Sortie du 12 Janvier 2013

4 Participants : David CANTALUPI, Christian CHARLETTY, Stéphane DALMAYRAC et Johnny BOUFFARTIGUES. 

Objectif : Percer le secret de la galerie fossile du fond : les Chinoiseries


Nous y voilà !
Nos dernières aventures au fond de la Muraille de Chine datent de presque un an. Une année de discussions passionnées, théories géohydrokarstologiques alambiquées, rêves ou insomnies (selon le degré d'excitation). Une année que nous listons un par un tous les objectifs d'exploration dans ce noeud karstique de -800, pour trouver le passage qui nous permettra de shunter ce satané siphon de -850.

Aujourd'hui, quatre joueurs : Charlot, Dav, Johnny et moi-même.
Notre objectif du jour, celui que nous avons placé en haut de la liste, est l'étroiture ventilée découverte en 2011 et revue en 2012 (voir compte rendu du 4 février 2012). Elle est à -787 m, soit 60 mètres au-dessus du siphon, sa direction nous éloigne de celui-ci, et surtout il y a un courant d'air jugé "chaud", le tout dans une galerie fossile de belles dimensions, l'étroiture n'étant due qu'à une coulée de calcite. Ca cause, hein ?

- Données enregistrées:
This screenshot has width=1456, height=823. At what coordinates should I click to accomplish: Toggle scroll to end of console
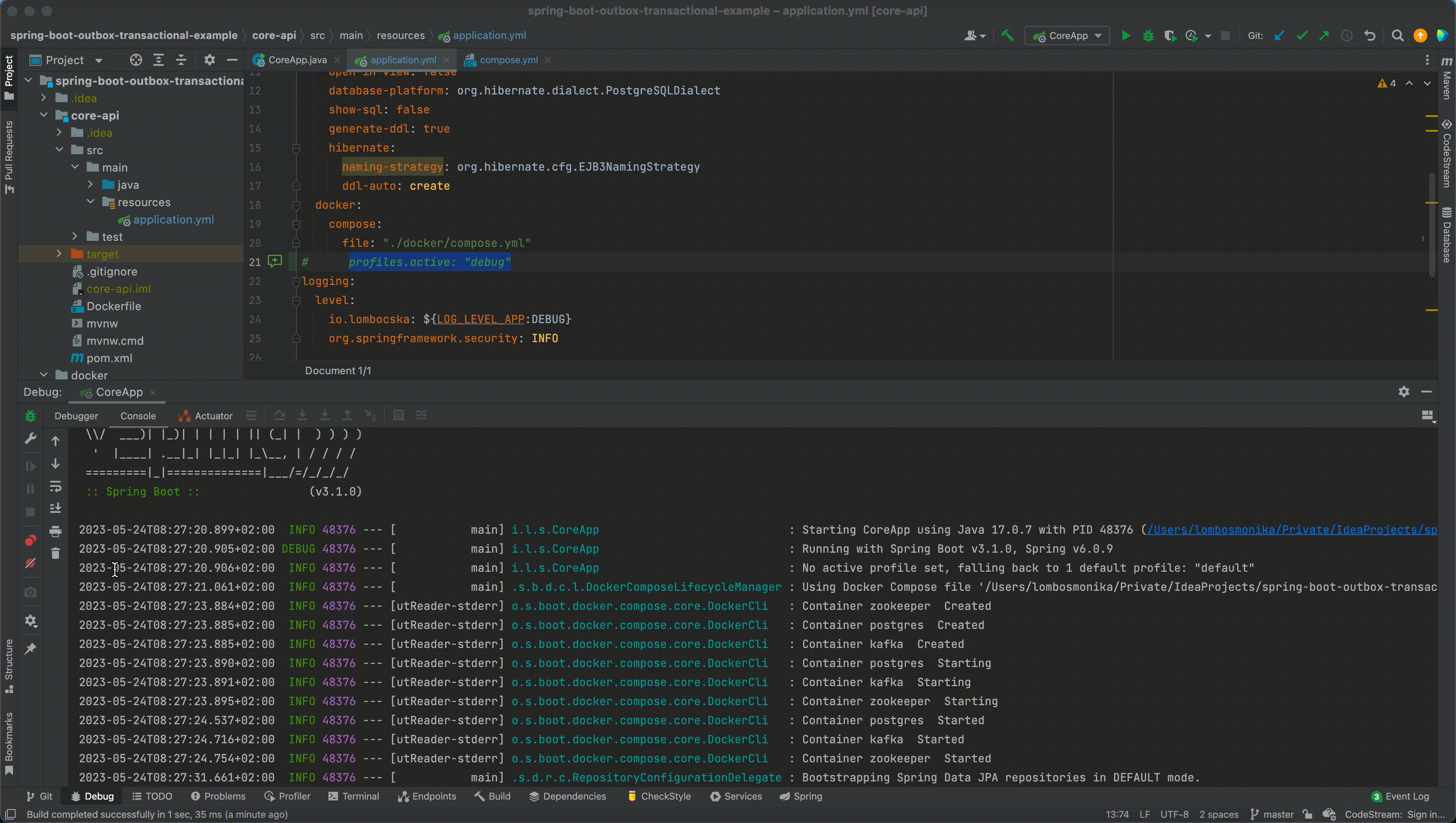point(55,508)
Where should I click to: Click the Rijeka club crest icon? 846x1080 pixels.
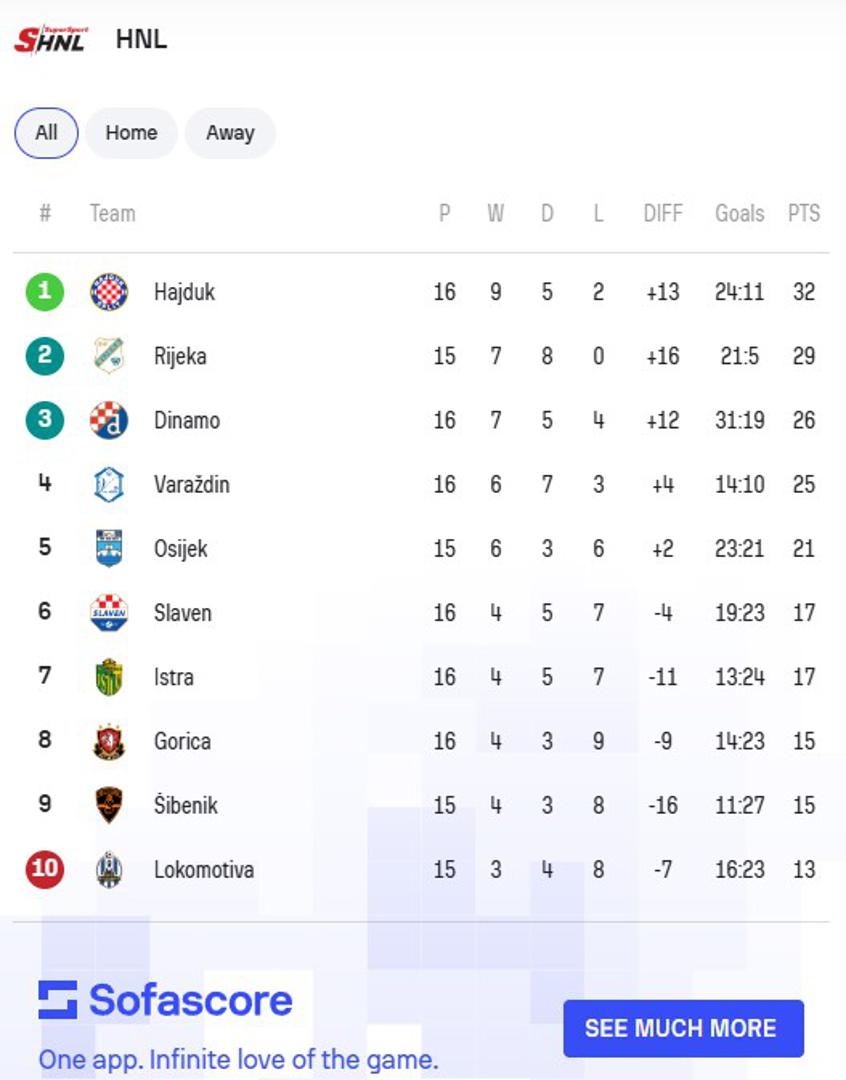pos(109,356)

- Exercice proposé 1:
Répondez à ces questions d'après l'extrait.
(a) Combien de participants compte la sortie du 12 janvier 2013 ?
(b) À quelle profondeur se trouve l'étroiture ventilée choisie comme objectif du jour ?
(c) À quoi l'étroiture est-elle uniquement due ?
- Exercice proposé 2:
Recopiez fidèlement le passage de l'extrait qui commence à « Nous y voilà » et se termine à « Johnny et moi-même. ».
Le listing ne joue aucun rôle dans cet exercice.

- Réponse attendue 1:
(a) Elle compte 4 participants.
(b) Elle se trouve à -787 m.
(c) Elle n'est due qu'à une coulée de calcite.

- Réponse attendue 2:
Nous y voilà !
Nos dernières aventures au fond de la Muraille de Chine datent de presque un an. Une année de discussions passionnées, théories géohydrokarstologiques alambiquées, rêves ou insomnies (selon le degré d'excitation). Une année que nous listons un par un tous les objectifs d'exploration dans ce noeud karstique de -800, pour trouver le passage qui nous permettra de shunter ce satané siphon de -850.

Aujourd'hui, quatre joueurs : Charlot, Dav, Johnny et moi-même.